Other important works by Szent-Györgyi concern the body's own carbohydrate metabolism, in particular the citric acid cycle , and the role of the energy carrier adenosine triphosphate in muscle cells. Among other things, Szent-Györgyi proved that the active oxygen oxidizes the active hydrogen . The Szent-Györgyi-Krebs cycle was named after him and a friend of the Nobel Prize laureate Hans Krebs (this name is mainly used in Hungary, elsewhere this component of aerobic glycolysis is known as the Krebs cycle or the citric acid cycle). " For his discoveries in the field of biological combustion processes, especially in relation to vitamin C and the catalysis of fumaric acid ", he received the 1937 Nobel Prize for Medicine . After the Nobel Prize, he achieved important successes in the field of muscle contraction for the understanding of muscle biology , thereby doing preparatory work a. a. for Setsurō Ebashi . In the 1930s he discovered the bioflavonoids , which he initially referred to as vitamin P. - The flavonoids are secondary plant substances .

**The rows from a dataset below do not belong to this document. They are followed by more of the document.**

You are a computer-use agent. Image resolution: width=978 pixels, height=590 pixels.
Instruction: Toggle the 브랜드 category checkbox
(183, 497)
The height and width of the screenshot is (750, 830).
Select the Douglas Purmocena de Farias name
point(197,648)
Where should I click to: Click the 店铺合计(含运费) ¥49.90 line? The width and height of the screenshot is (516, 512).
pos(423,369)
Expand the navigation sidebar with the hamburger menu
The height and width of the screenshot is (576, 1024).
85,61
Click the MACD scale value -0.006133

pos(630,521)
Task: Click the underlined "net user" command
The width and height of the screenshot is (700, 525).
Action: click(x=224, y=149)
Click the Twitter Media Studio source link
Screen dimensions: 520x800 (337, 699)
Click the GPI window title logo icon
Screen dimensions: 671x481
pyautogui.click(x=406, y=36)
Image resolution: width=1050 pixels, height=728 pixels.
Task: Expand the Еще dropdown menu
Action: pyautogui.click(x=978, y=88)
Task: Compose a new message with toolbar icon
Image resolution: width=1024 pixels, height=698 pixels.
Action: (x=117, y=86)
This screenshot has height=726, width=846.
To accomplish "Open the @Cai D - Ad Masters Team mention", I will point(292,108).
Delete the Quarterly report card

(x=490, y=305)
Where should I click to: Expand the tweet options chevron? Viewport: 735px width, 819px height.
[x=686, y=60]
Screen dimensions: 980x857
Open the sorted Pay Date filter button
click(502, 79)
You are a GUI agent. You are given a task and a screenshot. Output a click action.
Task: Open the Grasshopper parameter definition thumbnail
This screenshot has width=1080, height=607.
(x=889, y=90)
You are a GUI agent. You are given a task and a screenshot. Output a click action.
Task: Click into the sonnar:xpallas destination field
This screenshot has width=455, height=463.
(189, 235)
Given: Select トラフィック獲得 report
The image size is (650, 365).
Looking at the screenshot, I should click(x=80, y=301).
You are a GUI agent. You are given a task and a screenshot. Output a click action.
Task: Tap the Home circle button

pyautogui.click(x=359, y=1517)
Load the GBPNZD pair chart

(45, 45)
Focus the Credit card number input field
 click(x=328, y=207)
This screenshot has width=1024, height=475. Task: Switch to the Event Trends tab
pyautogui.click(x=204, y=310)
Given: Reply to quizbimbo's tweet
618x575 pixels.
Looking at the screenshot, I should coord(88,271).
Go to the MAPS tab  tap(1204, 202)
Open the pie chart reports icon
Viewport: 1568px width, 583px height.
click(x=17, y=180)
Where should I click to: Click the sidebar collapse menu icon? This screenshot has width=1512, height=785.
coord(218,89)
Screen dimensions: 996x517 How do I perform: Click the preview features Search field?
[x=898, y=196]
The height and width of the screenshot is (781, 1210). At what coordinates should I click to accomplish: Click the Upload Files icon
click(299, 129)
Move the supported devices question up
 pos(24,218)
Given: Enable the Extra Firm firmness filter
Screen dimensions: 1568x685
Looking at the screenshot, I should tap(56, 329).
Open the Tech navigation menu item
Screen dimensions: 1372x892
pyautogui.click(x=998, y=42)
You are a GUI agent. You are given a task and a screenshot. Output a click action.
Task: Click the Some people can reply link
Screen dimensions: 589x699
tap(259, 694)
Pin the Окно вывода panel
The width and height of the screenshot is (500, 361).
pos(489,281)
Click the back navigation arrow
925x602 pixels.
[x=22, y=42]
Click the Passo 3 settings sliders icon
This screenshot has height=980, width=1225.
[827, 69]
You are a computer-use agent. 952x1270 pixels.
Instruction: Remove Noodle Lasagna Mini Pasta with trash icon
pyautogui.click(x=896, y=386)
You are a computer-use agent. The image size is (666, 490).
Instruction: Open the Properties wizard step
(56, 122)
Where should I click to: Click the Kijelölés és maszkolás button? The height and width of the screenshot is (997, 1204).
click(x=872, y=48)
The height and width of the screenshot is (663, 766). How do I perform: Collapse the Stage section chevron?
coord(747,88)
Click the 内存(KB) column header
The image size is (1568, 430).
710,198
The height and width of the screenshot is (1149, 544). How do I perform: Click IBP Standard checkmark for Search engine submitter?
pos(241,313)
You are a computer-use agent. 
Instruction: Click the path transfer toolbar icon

1970, his socially critical book was The Crazy Ape ( The lack developed monkey ), in which he deals with a one-sided fixation of today's society on technological progress.

Publications (selection)

  • On Oxidation, Fermentation, Vitamins, Health and Disease. Baltimore 1939.
  • Chemistry of Muscular Contraction. New York 1947
  • Nature of Life. New York 1947
  • Contraction in Body and Heart Muscle. New York 1953
  • Bioenergetics. New York 1957
  • Introduction to a Submolecular Biology , 1960
  • The Crazy Ape , 1970
  • The Living State. With Observations on Cancer , 1972

literature

  • Edgar Wöhlisch: Albert Szent-Györgyi. The discoverer of vitamin C . In: Hans Schwerte , Wilhelm Spengler (Ed.): Researchers and Scientists in Today's Europe , Part 2: Doctors, Biologists, Anthropologists (= Shaper of Our Time , Volume 4). Stalling, Oldenburg 1955, DNB 451322002 , pp. 151-157.
  • Winfried R. Pötsch (Ed.): Lexicon of important chemists. Deutsch, Thun / Frankfurt am Main 1988, ISBN 978-3-8171-1055-1 , pp. 414-415.
  • Ralph Moss: Free Radical Albert Szent-Gyorgyi and the Battle over Vitamin C Paragon House Publishers, New York 1988, ISBN 0-913729-78-7 .
  • Manfred Wenzel: Szent-Györgyi from Nagyrapolt, Albert. In: Werner E. Gerabek , Bernhard D. Haage, Gundolf Keil , Wolfgang Wegner (eds.): Enzyklopädie Medizingeschichte. De Gruyter, Berlin / New York 2005, ISBN 3-11-015714-4 , p. 1374 f.

Web links

Commons : Albert Szent-Györgyi  - collection of images, videos and audio files

Individual evidence

  1. ^ Member entry by Albert Szent-Györgyi (with picture) at the German Academy of Sciences Leopoldina , accessed on June 20, 2016.
  2. Holger Krahnke: The members of the Academy of Sciences in Göttingen 1751-2001 (= Treatises of the Academy of Sciences in Göttingen, Philological-Historical Class. Volume 3, Vol. 246 = Treatises of the Academy of Sciences in Göttingen, Mathematical-Physical Class. Episode 3, vol. 50). Vandenhoeck & Ruprecht, Göttingen 2001, ISBN 3-525-82516-1 , p. 238.
  3. ^ Fellows Directory. Biographical Index: Former RSE Fellows 1783–2002. (PDF) Royal Society of Edinburgh, accessed December 13, 2019 .
  4. ^ Doodle on the 118th birthday of Szent-Györgyi from September 16, 2011
  5. St. Rusznyak, Albert Szent-Györgyi: Vitamin P: flavonols as vitamins. In: Nature. Volume 138, 1936, p. 27.